China’s economic downturn has left both major cities and remote towns struggling, with malls and markets facing a wave of closures and street vendors outnumbering customers. Many people have fallen into despair as a result. (Video screenshot)
[People News] As of now, the GDP situation for all 31 provinces in China for 2025 has been disclosed, revealing that many provinces have not met the GDP targets set at the beginning of last year. With the time approaching to establish GDP targets for 2026, despite the Chinese Communist Party (CCP) authorities promoting a narrative of 'economic optimism,' several provinces that rank among the top ten in total GDP have lowered their growth targets for 2026.

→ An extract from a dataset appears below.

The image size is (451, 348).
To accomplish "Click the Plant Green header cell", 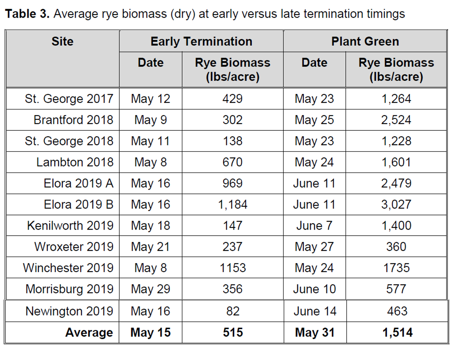I will pyautogui.click(x=365, y=41).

Economic Powerhouses Take a Step Back
As of February 3, among the ten major economic provinces that have announced their growth targets for 2026, six—including Guangdong, Zhejiang, Henan, Hubei, Fujian, and Hunan—have directly reduced their growth target figures. Among the remaining four major economic provinces, Shandong and Shanghai have maintained their growth targets from 2025, while Jiangsu has adjusted its target from 'above 5%' to '5%', and Sichuan has revised its target from 'above 5.5%' to 'around 5.5%.' Last year, only three major economic provinces lowered their GDP growth targets, but this year that number has risen to six. This indicates that even within the top ten economic provinces, the outlook for the economy in 2026 is not optimistic; they are reluctant to follow the CCP in inflating GDP figures and have instead opted for a more cautious approach.
Guangdong Province has maintained its position as the top GDP performer in the country for 37 consecutive years. However, the GDP growth targets for the years 2023 to 2025 have been set at 5%. The actual growth rates recorded are 4.8%, 3.5%, and 3.9%, respectively. When combined with the data from 2022, it becomes evident that Guangdong's GDP growth has fallen short of expectations for four straight years. Other provinces are certainly not doing better than Guangdong.
As reported by Newtalk News, the Twitter user 'Old Driver' highlighted a recent investigation into steel mills in Tangshan City, Hebei Province. The report revealed that out of 95 surveyed steel mills, 44 plan to halt production for one week in February, while another 9 intend to stop production before the Lunar New Year, claiming this will allow their employees time to 'return home for the New Year.' However, 'Old Driver' noted that the significant economic costs of restarting steel furnaces after a shutdown mean that most steel mills are unlikely to announce production halts lightly, suggesting that these factories may already be in a situation where they cannot produce.
Additionally, 'Old Driver' mentioned that China's largest steel conglomerate, 'China Baowu Steel Group,' had closed its first and second steelmaking furnaces several years ago and repurposed the factory area into a 'tourism open area' to address losses stemming from overcapacity in the steel sector. 'If even Wugang has ceased production, how can these 44 small-scale steel mills possibly survive?'
Foreign companies are increasingly withdrawing from the market.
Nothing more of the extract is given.